The Pathways to Success Model Intervention was developed to aid youth exiting foster care and prevent homelessness — a transition that is often tumultuous. Pathways was implemented in three counties in Colorado to reach a large demographic: one urban, one suburban, and one rural county were selected. The methodology of Pathways is built on the idea of a navigator-youth relationship. The navigator is a service provider who provides coach-like engagement to develop a positive relationship with the youth, originating from Co-Active Life Coaching (CALC) theory. The relationship between the Navigator and youth is shaped by four core principles:

1. The assertion that people are inherently resourceful and capable of making choices, taking action, and learning.
2. A focus on the youth as a whole person rather than a problem to solve.
3. To stay present in the moment.
4. To maintain a vision of the possibility of transformation.

Youth between the ages of 14 and 21 with child welfare experience and additional risk factors for homelessness were qualified to be participants; participants were enrolled into the Pathways program between July 2016 and September 2019. By analyzing pre and post-intervention surveys it was concluded that 40% of all post-test respondents secured housing; youth reporting as homeless dropped from 37% (pre-test) to 10% (post-test). Employment and finance metrics were tracked. From pre-test to post-test the average monthly income increased from US$627.00 to US$1,052.00 demonstrating the success of the program. Part-time employment increased by 4% and full-time employment increased by 10%. Findings indicate that youth-driven, coach-like engagement is effective in reducing homelessness for youth coming out of the foster care system.

==== Early intervention ====
Research has explored whether direct financial support could reduce homelessness among young people leaving care. A 2026 trial in England tested the effect of providing a one-off, unconditional cash payment of £2,000 to care leavers aged 18-25. The study found that participants who received the payment were more likely to report stable housing after six months, and less likely to report sofa surfing, than those in the comparison group. The study also reported improvements in measure of wellbeing.

==== Education ====
Education is instrumental in reducing youth homelessness. In a Canadian study examining Youth Homelessness, it reported that there are over 35,000 youth who are classified to be homeless within Canada's borders. Preventative Measures to avoid youth falling into homelessness are essential, and can begin at school.

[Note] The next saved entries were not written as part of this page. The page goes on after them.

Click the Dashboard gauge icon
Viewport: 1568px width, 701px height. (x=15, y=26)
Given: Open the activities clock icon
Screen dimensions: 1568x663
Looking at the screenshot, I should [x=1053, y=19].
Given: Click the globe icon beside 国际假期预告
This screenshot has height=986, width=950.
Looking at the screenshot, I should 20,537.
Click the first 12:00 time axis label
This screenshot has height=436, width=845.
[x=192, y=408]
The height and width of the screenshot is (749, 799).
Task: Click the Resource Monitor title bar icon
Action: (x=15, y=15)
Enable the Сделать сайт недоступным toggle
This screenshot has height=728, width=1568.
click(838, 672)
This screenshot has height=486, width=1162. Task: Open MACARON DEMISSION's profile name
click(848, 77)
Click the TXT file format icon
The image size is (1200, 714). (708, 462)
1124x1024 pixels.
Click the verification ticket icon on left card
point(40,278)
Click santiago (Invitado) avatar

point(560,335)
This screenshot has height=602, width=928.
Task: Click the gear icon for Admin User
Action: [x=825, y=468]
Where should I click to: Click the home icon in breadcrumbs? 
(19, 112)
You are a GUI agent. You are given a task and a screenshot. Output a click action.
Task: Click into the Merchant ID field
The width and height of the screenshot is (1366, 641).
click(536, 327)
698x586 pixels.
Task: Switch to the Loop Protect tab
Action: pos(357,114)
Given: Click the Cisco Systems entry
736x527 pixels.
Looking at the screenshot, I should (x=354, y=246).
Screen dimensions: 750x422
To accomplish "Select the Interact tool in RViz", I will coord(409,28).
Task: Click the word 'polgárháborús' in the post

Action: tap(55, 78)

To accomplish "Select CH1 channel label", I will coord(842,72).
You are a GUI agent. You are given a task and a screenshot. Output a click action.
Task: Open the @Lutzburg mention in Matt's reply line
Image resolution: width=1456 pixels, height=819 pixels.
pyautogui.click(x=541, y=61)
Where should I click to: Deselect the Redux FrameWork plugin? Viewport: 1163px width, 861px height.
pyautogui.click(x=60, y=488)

Access and distribution of services and recognition of at-risk children begin at school. If prevention is not established in the school system, the likelihood of homeless youth completing their high school education decreases drastically. In 2016, in a study conducted on homeless Canadian Youth, 53.2% had dropped out of school.

Prevention efforts may also benefit from expanding access to community-based programs that provide holistic support, or approaches that combine educational assistance with services like mentorship, creative expression, housing support, and financial stipends that can help broader needs of vulnerable youth.